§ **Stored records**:
________________________

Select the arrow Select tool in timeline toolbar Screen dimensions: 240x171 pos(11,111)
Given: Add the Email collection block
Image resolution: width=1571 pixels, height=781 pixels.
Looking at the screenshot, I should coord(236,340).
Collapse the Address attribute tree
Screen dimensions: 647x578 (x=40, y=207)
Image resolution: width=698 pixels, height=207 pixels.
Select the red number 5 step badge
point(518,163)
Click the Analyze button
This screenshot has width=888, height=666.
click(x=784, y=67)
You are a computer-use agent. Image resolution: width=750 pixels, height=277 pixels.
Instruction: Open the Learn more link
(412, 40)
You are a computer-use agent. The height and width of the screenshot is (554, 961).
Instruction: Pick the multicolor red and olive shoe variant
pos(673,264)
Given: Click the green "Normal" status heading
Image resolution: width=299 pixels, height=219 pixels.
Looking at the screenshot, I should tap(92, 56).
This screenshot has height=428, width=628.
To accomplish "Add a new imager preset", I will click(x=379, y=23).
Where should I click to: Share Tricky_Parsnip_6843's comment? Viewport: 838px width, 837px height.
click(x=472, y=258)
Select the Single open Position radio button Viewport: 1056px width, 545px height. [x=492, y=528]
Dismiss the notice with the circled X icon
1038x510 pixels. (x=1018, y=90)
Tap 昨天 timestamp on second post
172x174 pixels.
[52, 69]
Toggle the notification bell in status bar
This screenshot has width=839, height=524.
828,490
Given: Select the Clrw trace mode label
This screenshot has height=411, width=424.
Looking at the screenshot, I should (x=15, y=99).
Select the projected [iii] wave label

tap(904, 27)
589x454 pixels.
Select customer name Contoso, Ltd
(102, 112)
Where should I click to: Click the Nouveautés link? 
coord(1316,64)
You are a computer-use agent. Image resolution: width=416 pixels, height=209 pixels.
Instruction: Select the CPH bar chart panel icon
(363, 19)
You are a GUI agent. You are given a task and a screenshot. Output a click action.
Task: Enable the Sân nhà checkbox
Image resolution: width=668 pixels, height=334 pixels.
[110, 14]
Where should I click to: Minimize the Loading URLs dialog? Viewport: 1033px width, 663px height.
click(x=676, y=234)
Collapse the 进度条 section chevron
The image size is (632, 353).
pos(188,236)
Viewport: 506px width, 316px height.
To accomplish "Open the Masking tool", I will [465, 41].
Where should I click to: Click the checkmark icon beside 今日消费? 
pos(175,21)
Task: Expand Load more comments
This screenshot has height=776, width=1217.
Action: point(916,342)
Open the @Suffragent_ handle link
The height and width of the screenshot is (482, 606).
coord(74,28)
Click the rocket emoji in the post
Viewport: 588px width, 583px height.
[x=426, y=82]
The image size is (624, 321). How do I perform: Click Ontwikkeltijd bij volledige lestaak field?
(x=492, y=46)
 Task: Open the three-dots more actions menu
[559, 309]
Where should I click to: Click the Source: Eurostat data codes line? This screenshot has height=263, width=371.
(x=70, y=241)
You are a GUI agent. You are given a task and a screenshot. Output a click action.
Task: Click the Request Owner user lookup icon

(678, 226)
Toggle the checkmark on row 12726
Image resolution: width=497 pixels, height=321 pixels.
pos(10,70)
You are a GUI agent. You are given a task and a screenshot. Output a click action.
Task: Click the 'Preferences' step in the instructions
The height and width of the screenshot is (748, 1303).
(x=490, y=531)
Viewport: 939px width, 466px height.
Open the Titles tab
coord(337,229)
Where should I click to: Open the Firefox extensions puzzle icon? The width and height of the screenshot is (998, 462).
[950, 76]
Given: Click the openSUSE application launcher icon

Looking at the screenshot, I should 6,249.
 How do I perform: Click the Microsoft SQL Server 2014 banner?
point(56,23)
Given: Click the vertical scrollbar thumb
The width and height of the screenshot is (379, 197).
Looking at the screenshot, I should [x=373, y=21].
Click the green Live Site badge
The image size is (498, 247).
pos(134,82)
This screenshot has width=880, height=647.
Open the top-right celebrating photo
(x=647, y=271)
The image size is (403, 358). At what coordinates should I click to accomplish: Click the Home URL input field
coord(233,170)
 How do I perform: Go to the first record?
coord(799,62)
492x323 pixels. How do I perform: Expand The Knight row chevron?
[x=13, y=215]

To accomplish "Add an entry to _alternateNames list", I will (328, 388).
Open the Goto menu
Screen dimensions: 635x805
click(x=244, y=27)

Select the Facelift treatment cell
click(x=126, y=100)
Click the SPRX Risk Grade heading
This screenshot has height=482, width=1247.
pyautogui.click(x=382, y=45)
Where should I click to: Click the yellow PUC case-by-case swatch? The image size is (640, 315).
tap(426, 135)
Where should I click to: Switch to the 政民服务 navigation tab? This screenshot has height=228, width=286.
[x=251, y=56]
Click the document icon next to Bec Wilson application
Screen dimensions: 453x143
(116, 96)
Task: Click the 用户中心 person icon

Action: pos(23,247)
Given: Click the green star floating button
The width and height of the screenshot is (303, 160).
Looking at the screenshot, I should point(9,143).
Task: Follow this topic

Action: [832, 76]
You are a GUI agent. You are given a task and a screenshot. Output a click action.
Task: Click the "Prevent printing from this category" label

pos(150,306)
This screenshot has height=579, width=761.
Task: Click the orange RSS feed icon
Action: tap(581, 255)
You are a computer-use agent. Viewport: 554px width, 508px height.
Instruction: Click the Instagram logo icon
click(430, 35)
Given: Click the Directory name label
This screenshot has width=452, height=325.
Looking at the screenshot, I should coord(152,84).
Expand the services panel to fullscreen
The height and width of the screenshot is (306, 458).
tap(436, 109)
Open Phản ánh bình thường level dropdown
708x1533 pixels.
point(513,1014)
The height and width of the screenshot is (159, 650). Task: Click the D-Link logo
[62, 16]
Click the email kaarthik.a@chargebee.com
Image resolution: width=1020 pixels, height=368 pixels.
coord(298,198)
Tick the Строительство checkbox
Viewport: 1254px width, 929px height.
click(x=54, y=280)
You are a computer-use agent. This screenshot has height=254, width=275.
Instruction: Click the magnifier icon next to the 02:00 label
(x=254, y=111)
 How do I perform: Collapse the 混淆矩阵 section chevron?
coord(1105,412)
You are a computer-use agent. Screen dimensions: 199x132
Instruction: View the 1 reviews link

________________________

§ **Task prompt**: Go through the records and copy all of them exactly.

§ **Exercise response**:
Select the arrow Select tool in timeline toolbar Screen dimensions: 240x171 pos(11,111)
Given: Add the Email collection block
Image resolution: width=1571 pixels, height=781 pixels.
Looking at the screenshot, I should coord(236,340).
Collapse the Address attribute tree
Screen dimensions: 647x578 (x=40, y=207)
Image resolution: width=698 pixels, height=207 pixels.
Select the red number 5 step badge
point(518,163)
Click the Analyze button
This screenshot has width=888, height=666.
click(x=784, y=67)
You are a computer-use agent. Image resolution: width=750 pixels, height=277 pixels.
Instruction: Open the Learn more link
(412, 40)
You are a computer-use agent. The height and width of the screenshot is (554, 961).
Instruction: Pick the multicolor red and olive shoe variant
pos(673,264)
Given: Click the green "Normal" status heading
Image resolution: width=299 pixels, height=219 pixels.
Looking at the screenshot, I should tap(92, 56).
This screenshot has height=428, width=628.
To accomplish "Add a new imager preset", I will click(x=379, y=23).
Where should I click to: Share Tricky_Parsnip_6843's comment? Viewport: 838px width, 837px height.
click(x=472, y=258)
Select the Single open Position radio button Viewport: 1056px width, 545px height. [x=492, y=528]
Dismiss the notice with the circled X icon
1038x510 pixels. (x=1018, y=90)
Tap 昨天 timestamp on second post
172x174 pixels.
[52, 69]
Toggle the notification bell in status bar
This screenshot has width=839, height=524.
828,490
Given: Select the Clrw trace mode label
This screenshot has height=411, width=424.
Looking at the screenshot, I should (x=15, y=99).
Select the projected [iii] wave label

tap(904, 27)
589x454 pixels.
Select customer name Contoso, Ltd
(102, 112)
Where should I click to: Click the Nouveautés link? 
coord(1316,64)
You are a computer-use agent. Image resolution: width=416 pixels, height=209 pixels.
Instruction: Select the CPH bar chart panel icon
(363, 19)
You are a GUI agent. You are given a task and a screenshot. Output a click action.
Task: Enable the Sân nhà checkbox
Image resolution: width=668 pixels, height=334 pixels.
[110, 14]
Where should I click to: Minimize the Loading URLs dialog? Viewport: 1033px width, 663px height.
click(x=676, y=234)
Collapse the 进度条 section chevron
The image size is (632, 353).
pos(188,236)
Viewport: 506px width, 316px height.
To accomplish "Open the Masking tool", I will [465, 41].
Where should I click to: Click the checkmark icon beside 今日消费? 
pos(175,21)
Task: Expand Load more comments
This screenshot has height=776, width=1217.
Action: point(916,342)
Open the @Suffragent_ handle link
The height and width of the screenshot is (482, 606).
coord(74,28)
Click the rocket emoji in the post
Viewport: 588px width, 583px height.
[x=426, y=82]
The image size is (624, 321). How do I perform: Click Ontwikkeltijd bij volledige lestaak field?
(x=492, y=46)
 Task: Open the three-dots more actions menu
[559, 309]
Where should I click to: Click the Source: Eurostat data codes line? This screenshot has height=263, width=371.
(x=70, y=241)
You are a GUI agent. You are given a task and a screenshot. Output a click action.
Task: Click the Request Owner user lookup icon

(678, 226)
Toggle the checkmark on row 12726
Image resolution: width=497 pixels, height=321 pixels.
pos(10,70)
You are a GUI agent. You are given a task and a screenshot. Output a click action.
Task: Click the 'Preferences' step in the instructions
The height and width of the screenshot is (748, 1303).
(x=490, y=531)
Viewport: 939px width, 466px height.
Open the Titles tab
coord(337,229)
Where should I click to: Open the Firefox extensions puzzle icon? The width and height of the screenshot is (998, 462).
[950, 76]
Given: Click the openSUSE application launcher icon

Looking at the screenshot, I should 6,249.
 How do I perform: Click the Microsoft SQL Server 2014 banner?
point(56,23)
Given: Click the vertical scrollbar thumb
The width and height of the screenshot is (379, 197).
Looking at the screenshot, I should [x=373, y=21].
Click the green Live Site badge
The image size is (498, 247).
pos(134,82)
This screenshot has width=880, height=647.
Open the top-right celebrating photo
(x=647, y=271)
The image size is (403, 358). At what coordinates should I click to accomplish: Click the Home URL input field
coord(233,170)
 How do I perform: Go to the first record?
coord(799,62)
492x323 pixels. How do I perform: Expand The Knight row chevron?
[x=13, y=215]

To accomplish "Add an entry to _alternateNames list", I will (328, 388).
Open the Goto menu
Screen dimensions: 635x805
click(x=244, y=27)

Select the Facelift treatment cell
click(x=126, y=100)
Click the SPRX Risk Grade heading
This screenshot has height=482, width=1247.
pyautogui.click(x=382, y=45)
Where should I click to: Click the yellow PUC case-by-case swatch? The image size is (640, 315).
tap(426, 135)
Where should I click to: Switch to the 政民服务 navigation tab? This screenshot has height=228, width=286.
[x=251, y=56]
Click the document icon next to Bec Wilson application
Screen dimensions: 453x143
(116, 96)
Task: Click the 用户中心 person icon

Action: pos(23,247)
Given: Click the green star floating button
The width and height of the screenshot is (303, 160).
Looking at the screenshot, I should point(9,143).
Task: Follow this topic

Action: [832, 76]
You are a GUI agent. You are given a task and a screenshot. Output a click action.
Task: Click the "Prevent printing from this category" label

pos(150,306)
This screenshot has height=579, width=761.
Task: Click the orange RSS feed icon
Action: tap(581, 255)
You are a computer-use agent. Viewport: 554px width, 508px height.
Instruction: Click the Instagram logo icon
click(430, 35)
Given: Click the Directory name label
This screenshot has width=452, height=325.
Looking at the screenshot, I should coord(152,84).
Expand the services panel to fullscreen
The height and width of the screenshot is (306, 458).
tap(436, 109)
Open Phản ánh bình thường level dropdown
708x1533 pixels.
point(513,1014)
The height and width of the screenshot is (159, 650). Task: Click the D-Link logo
[62, 16]
Click the email kaarthik.a@chargebee.com
Image resolution: width=1020 pixels, height=368 pixels.
coord(298,198)
Tick the Строительство checkbox
Viewport: 1254px width, 929px height.
click(x=54, y=280)
You are a computer-use agent. This screenshot has height=254, width=275.
Instruction: Click the magnifier icon next to the 02:00 label
(x=254, y=111)
 How do I perform: Collapse the 混淆矩阵 section chevron?
coord(1105,412)
You are a computer-use agent. Screen dimensions: 199x132
Instruction: View the 1 reviews link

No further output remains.